Imagens ao vivo da superfície e das profundezas do deserto de Atacama testemunharam o desfecho feliz da história épica propiciada pela engenhosa operação de resgate dos 33 trabalhadores confinados a mais de 600 metros de profundidade.
A transmissão foi feita para uma audiência global de um bilhão de pessoas num grande, demorado e emocionante espetáculo. Valores como a coragem, esperança, solidariedade, liderança e espírito de grupo foram abordados exaustivamente pela mídia do mundo inteiro do primeiro ao último resgate, durante quase 24 horas, e após mais de dois meses de medo, sofrimento, dúvida, cuidados e, por fim, alegria.
O presidente chileno, com a popularidade antes em baixa, recuperou-se a partir do momento em que mobilizou forças logo após o acidente em agosto. Marcou presença no local, ampliando a celebridade. Houve quem o criticasse por se aproximar demais da cápsula e abraçar mineiro resgatado antes mesmo de familiares, em alguns casos. Difícil nesse momento separar o sentimento humanitário e nacionalista do desejo de notoriedade inerente a um político como ele.

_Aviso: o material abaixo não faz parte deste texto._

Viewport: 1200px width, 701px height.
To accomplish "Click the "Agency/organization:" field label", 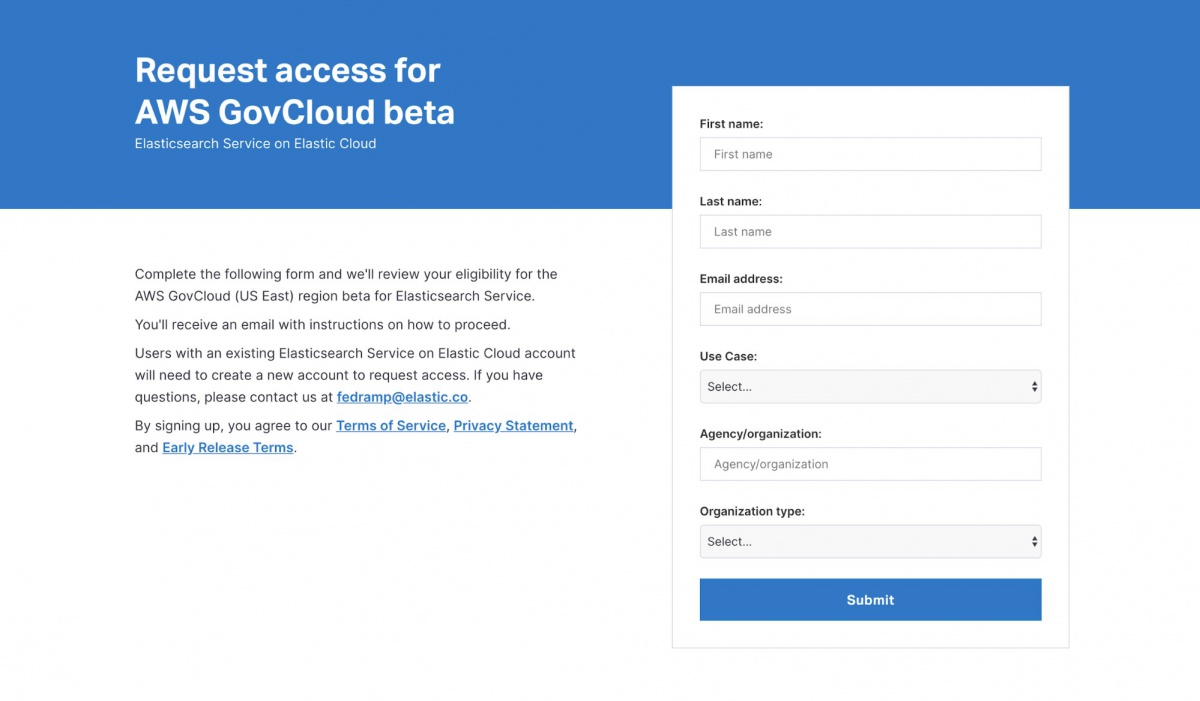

Um mineiro fez as primeiras filmagens no buraco, divulgadas no dia 28 de agosto, e que serviram para mostrar como se encontravam. Atuou como um repórter em causa própria. Enquanto isso, jornalistas disputavam o metro quadrado para se posicionar melhor. Um cinegrafista e um fotógrafo brigaram por causa da visão privilegiada sobre uma pedra. Outro fez um diário do confinamento – que certamente terá um valor de ouro bruto para a edição de livro e inspiração para roteiro de filme.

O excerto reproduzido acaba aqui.